Chicken Burgundy

Chicken BurgundyIt was a cool spring evening and I had been thinking about my favorite Beef Bourguignonne for dinner, but it takes hours to prepare and Lorna no longer eats red meat anyway. But I had an hour drive home from work to think about a chicken version that could be prepared in a half an hour or so. 

I knew I had dry red wine, mushrooms, bacon, and chicken breasts. The trick would be to evoke the flavors without attempting the impossible hours of simmering. 

The solution was simple, although execution had its challenges. Nonetheless you can do this in about 30 minutes if you plan ahead:

  1. Chop the bacon and cook it in an enamelled heavy pot. 
  2. While the bacon cooks, saute the chicken breasts in another pan. 
  3. Slice an onion and saute it in the bacon fat.
  4. In a third pan, saute the mushrooms until they reabsorb their liquid. 
  5. Open the dry red wine and add a half-cup to the mushrooms. Cook it down. Open a second bottle to drink with dinner.
  6. While the wine is cooking away, add some crushed garlic to the onions and bacon.  
  7. As soon as the garlic starts to brown, add the mushrooms and a cup and a half of the wine. Add a generous grind of black pepper, a bay leaf, and a pinch of thyme. Let these flavors come together for five minutes at a smmer.
  8. While those flavors get happy, the chicken breasts should be done. Let them rest for a moment, then slice 1/4-inch thick. 
  9. Add the sliced breasts and the juices to the pot. Let simmer for another five minutes. Time's almost up!
  10. Take the last cup of wine from the bottle and boil it down in a small pot with another bay leaf and some peppercorns or juniper berries. Ladle some of the wine from the chicken pot into the reduction pot to concentrate as much flavor as you can.

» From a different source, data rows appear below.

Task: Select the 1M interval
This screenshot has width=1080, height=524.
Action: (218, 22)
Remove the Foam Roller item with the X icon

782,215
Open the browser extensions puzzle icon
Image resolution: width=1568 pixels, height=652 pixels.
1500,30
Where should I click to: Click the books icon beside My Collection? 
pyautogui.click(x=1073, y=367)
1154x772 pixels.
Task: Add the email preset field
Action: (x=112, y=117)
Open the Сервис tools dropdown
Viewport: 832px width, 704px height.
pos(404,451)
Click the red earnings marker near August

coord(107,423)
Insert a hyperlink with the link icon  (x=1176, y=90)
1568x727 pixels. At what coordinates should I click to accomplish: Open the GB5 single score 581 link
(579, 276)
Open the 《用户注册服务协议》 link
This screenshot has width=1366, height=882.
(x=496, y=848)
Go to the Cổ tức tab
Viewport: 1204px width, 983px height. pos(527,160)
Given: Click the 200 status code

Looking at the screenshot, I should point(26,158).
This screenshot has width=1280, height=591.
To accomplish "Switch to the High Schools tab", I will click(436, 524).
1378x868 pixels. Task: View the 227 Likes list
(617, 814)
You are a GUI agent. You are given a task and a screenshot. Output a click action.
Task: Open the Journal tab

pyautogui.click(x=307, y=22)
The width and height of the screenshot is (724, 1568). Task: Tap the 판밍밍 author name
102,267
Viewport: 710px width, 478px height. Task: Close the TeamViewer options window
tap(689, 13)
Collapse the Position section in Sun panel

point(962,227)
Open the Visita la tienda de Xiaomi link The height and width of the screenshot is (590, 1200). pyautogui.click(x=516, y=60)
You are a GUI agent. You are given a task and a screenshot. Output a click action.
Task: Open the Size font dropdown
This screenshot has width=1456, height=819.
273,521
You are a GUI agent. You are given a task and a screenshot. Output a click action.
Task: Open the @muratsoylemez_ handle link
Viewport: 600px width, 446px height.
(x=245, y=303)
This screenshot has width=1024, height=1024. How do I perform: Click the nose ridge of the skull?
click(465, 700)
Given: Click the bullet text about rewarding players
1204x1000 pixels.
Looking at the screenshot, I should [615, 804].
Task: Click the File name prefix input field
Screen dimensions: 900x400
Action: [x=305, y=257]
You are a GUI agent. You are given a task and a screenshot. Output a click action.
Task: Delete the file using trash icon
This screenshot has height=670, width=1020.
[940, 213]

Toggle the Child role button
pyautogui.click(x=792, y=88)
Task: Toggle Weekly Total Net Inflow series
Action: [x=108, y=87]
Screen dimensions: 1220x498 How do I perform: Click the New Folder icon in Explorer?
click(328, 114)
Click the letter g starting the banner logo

The chicken should simmer and the wine should seethe.
  11. Spoon the chicken/mushrooms/onions mixture onto a platter, and pour over the reduced wine at the last minute. 
  12. Serve hot with crusty bread and a second bottle of wine.
This keeps well, so you can make as much as your stovetop real estate will allow (three burners at one point!) and save the rest.